The company will begin raising prices in China, where it gained market share during the country’s New Year celebrations, Remy Cointreau Chief Financial Officer Luca Marotta said on a call with investors. The company is quite optimistic that it can raise prices in China 2 percent to 3 percent in the medium-term, he added.
“The trend of improvement has been clearly demonstrated in today’s results,” Simon Hales, an analyst at Barclays, said by phone.
Cognac makers are giving conflicting views on the Chinese market, where sales of high-end spirits had been hamstrung by a government clampdown on graft. Hennessy-cognac owner LVMH signaled a gradual recovery in that market earlier this month after two years of falling demand.
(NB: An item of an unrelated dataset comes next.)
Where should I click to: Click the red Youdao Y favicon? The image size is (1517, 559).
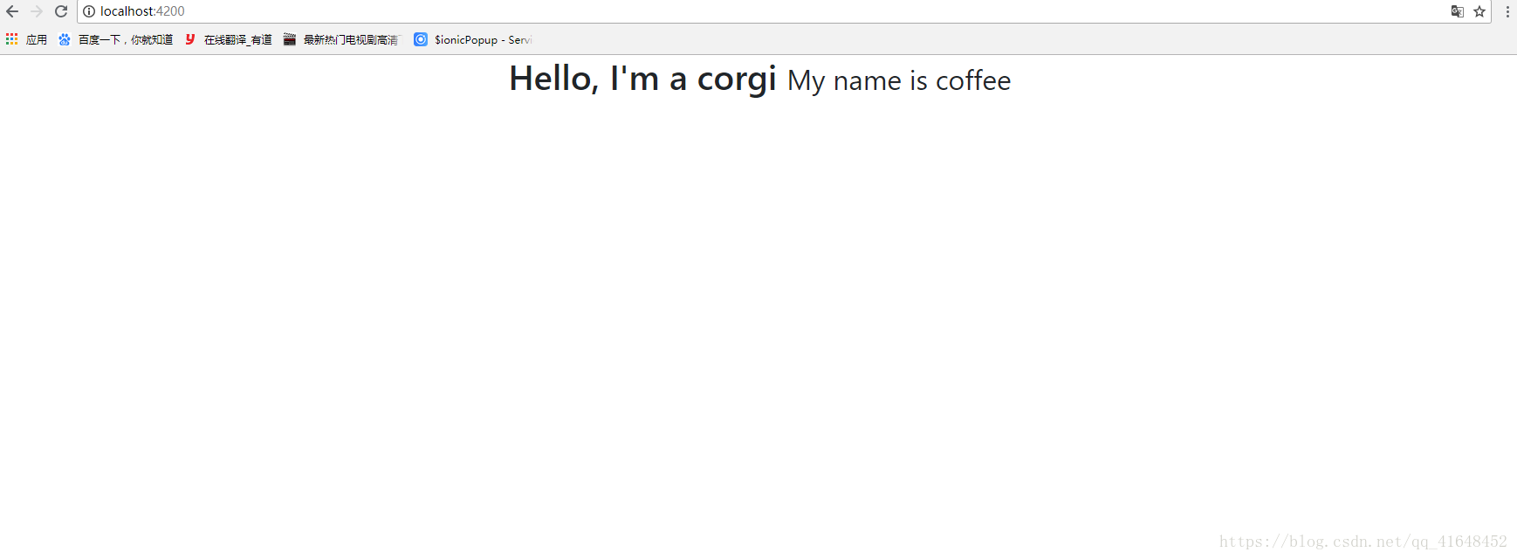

Pernod Ricard SA, the market leader in China with cognac brands brands Martell and Noblige, said in February that it expects demand for spirits to shrink in the near-term.
“While we applaud the strong quarter, we remain confused as to how real the Chinese cognac recovery is,” Javier Gonzalez Lastra, an analyst at Berenberg, said in a note to investors. Shipment figures from the Bureau National Interprofessionnel du Cognac, a trade association representing producers and merchants of the spirit, are also not fully supportive of a recovery, he added.
Remy Cointreau said it’s seeing outstanding demand for brands including Bruichladdich scotch and The Botanist gin in the Americas. The popularity of so-called classic cocktails in the U.S. is driving sector consolidation amid the rising use of liqueurs. Last month, Italian distiller Campari agreed to acquire Cointreau-competitor Grand Marnier for $760 million.
Full-year revenue was 1.05 billion euros ($1.2 billion). Remy Cointreau said in June last year that it intends to become the global leader in spirits sold for $50 a bottle or more, a market that’s been growing faster than lower-priced spirits.
Remy Cointreau shares have gained 13 percent this year, while Pernod Ricard has dropped 1.3 percent. LVMH, which gets a fifth of its earnings from alcohol, gained 6.4 percent.